List each line of the rows below that contains the string "Open". Letter case counts.

Provided data:
::::
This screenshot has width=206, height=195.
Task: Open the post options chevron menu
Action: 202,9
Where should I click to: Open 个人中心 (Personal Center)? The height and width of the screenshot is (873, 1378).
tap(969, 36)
::::
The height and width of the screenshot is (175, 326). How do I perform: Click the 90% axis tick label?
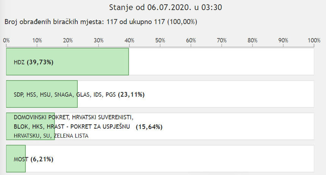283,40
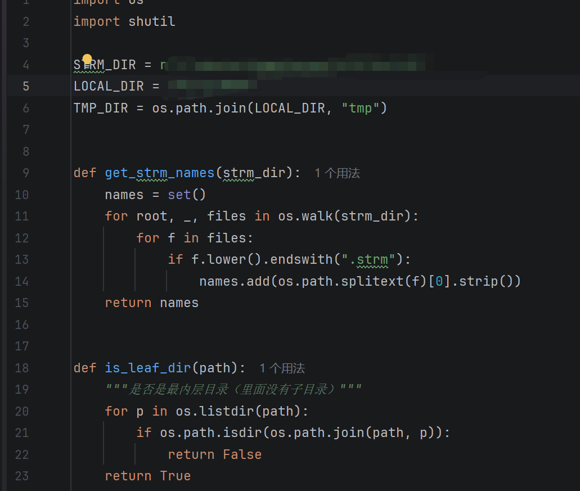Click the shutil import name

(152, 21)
::::
Correct result:
Task: Open the post options chevron menu
Where should I click to: Open 个人中心 (Personal Center)? The height and width of the screenshot is (873, 1378).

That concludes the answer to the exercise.